Rus berhenti sejenak dalam perawatan dirinya dan mengambil cangkir porselen berisi teh panas dari meja samping. “Jangan memelototiku seperti itu, Nona Chou Hakurei. Aku hanya seorang gadis tak berdaya. Kau membuatku takut.”
“Aku sedang tidak ingin bercanda!” bentakku dengan marah.
Aku mengalihkan pandangan dan melihat ke jendela, tetapi karena tirai putih menghalangi, aku tak bisa melihat bulan di luar. Mereka sengaja menutup jendela agar aku tak bisa melihat apa pun tentang sekelilingku. Rus meletakkan cangkir porselen kedua di depanku, menarik perhatianku kembali padanya.
“Kau sedang bertanya-tanya di mana kita?” tanya Rus, perlahan menuangkan secangkir teh hijau giok untukku. “Atau kau sedang mengkhawatirkan nasibmu?”
Aku menahan diri. Dalam perjalanan ke sini, tak seorang pun menyakiti atau mempermalukanku. Malah, mereka memberiku makanan, pakaian, dan tempat tidur. Mereka bahkan mengizinkanku mandi, meski di bawah pengawasan.

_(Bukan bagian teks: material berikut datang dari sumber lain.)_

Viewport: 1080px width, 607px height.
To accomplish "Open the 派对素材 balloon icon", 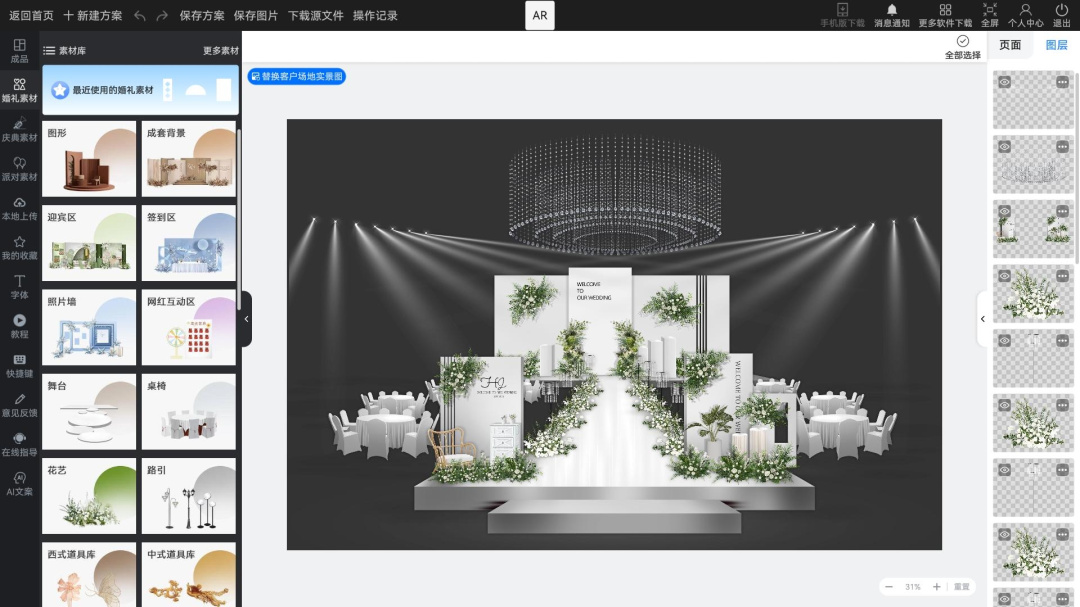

Aku bertanya kepada Rus mengapa mereka memperlakukanku dengan begitu baik, dan dia menjawab, “Kau seorang putri berambut perak dan bermata biru. Ini adalah sifat terkutuk yang hanya muncul setelah sebuah bintang jatuh dari langit di zaman dahulu. Keberadaanmu mungkin membawa malapetaka bagi tuanku tercinta, Kaisar Adai Dada, putra Serigala Langit yang agung. Namun, kau juga tamu kehormatannya. Jadi, selama kau berada di bawah asuhanku, aku akan melindungimu. Aku bersumpah demi kehormatanku sebagai Serigala Putih.”
Sebuah firasat buruk muncul di benakku. Hantu Putih yang mengerikan itu, Adai, berencana memanfaatkanku untuk melakukan sesuatu pada Sekiei. Rus mengambil cangkir itu lagi dan mendekatkannya padaku, diiringi suara dentingan porselen di meja.
Dengan senyum indah tersungging di bibirnya, Rus kembali duduk di hadapanku. “Oh, aku pasti salah. Kau tidak mengkhawatirkan Ei, keluarga Chou, atau bahkan nyawamu sendiri, kan?”
Ia tersenyum lagi penuh arti, mata kecubungnya menyipit. Merasa seolah ia membaca pikiranku, aku segera mengalihkan pandangan, tetapi kudengar ia bertepuk tangan dan menyilangkan kaki.
“Yang kau khawatirkan hanyalah Tuan Chou Sekiei, bukan?” tanyanya.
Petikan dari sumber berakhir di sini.